9. Panel from a Buddhist Ritual Crown
Central Tibet, ca. late 11th-early 12th century
Distemper on wood
29.5 x 13 cm (115/8 x 51/8 in.)
The Metropolitan Museum of Art, New York; Purchase,
The Vincent Astor Foundation Gift, 1997 (1997.152)

This panel depicts an enthroned Vairochana Buddha enclosed in a rainbow halo and surrounded by thick foliage. Most likely, it was the center section of a five-leaf crown worn by Buddhist priests during religious ceremonies. Vairochana (The Resplendent One) offers one of his characteristic gestures, the bodhyagri, while holding a thunderbolt scepter (vajra) in his right hand. The figure is exquisitely rendered, with subtle characterization, elegant body proportions, convincing three dimensionality, and finely rendered details such as the curling tendrils of hair and the ovoid designs on the lower section of the skirt. The throne base is adorned with three jewels (triratna), a Buddhist symbol denoting the Buddha, his teachings (dharma), and the monastic community (samgha). Two lions flank the triratna, crouching in the interstices of the base. Directly above
Vairochana and supported by foliage is a wheel (chakra), symbol of the particular family (kula) of universal powers and attributes associated with this deity.

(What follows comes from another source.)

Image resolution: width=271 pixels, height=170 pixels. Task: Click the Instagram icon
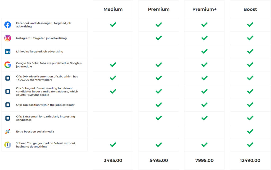(8, 38)
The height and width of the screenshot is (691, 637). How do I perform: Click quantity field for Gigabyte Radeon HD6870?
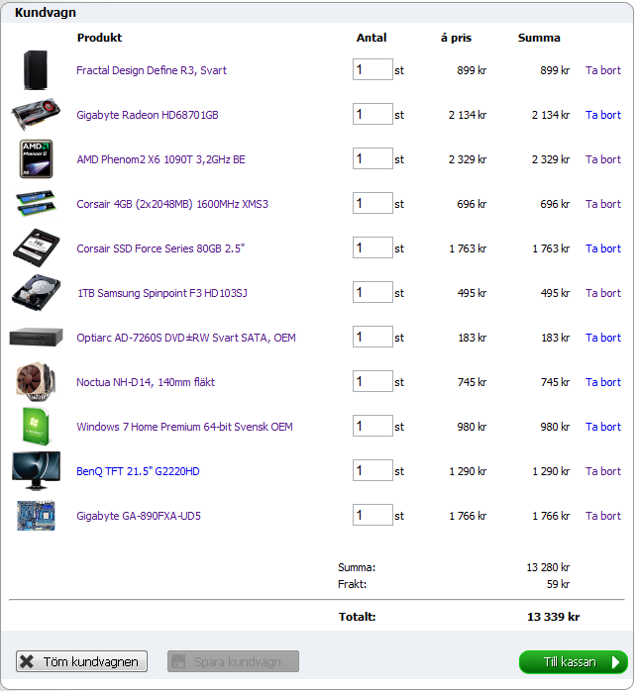372,115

Vairochana sometimes serves as the central deity in a mandala of the Five Celestial Buddhas, or Tathagatas. Each of the other four presides over one of the cardinal points of the compass: Akshobhya in the east, Amoghasiddhi in the north, Amitabha in the west, and Ratnasambhava in the south. Each of these Buddhas is also associated with one of the five afflictions (panchaklesha) of the human personality: confusion (moha), pride (mana), envy (irsya), hatred (dvesha), and desire (raga).1 In Buddhist philosophy, these afflictions are said to obscure mankind's true nature, but through spiritual practice, they can be transformed into the wisdom of the Tathagata with whom they are associated. Tibetan Buddhists sometimes wore crowns adorned with figures of the five Tathagatas during Tantric rituals in which they-in deep meditative states-identified with the powers of the Tathagatas. Some initiations (abhisheka) into the mandala involve a "coronation," during which the initiate, wearing a crown (such as the one to which this panel once belonged) and other royal insignia, is sprinkled with water and accedes to the powers of the mandala.2 A king rules the
earth and its inhabitants; the Buddhist hierarch rules himself and exhibits mastery over his own life.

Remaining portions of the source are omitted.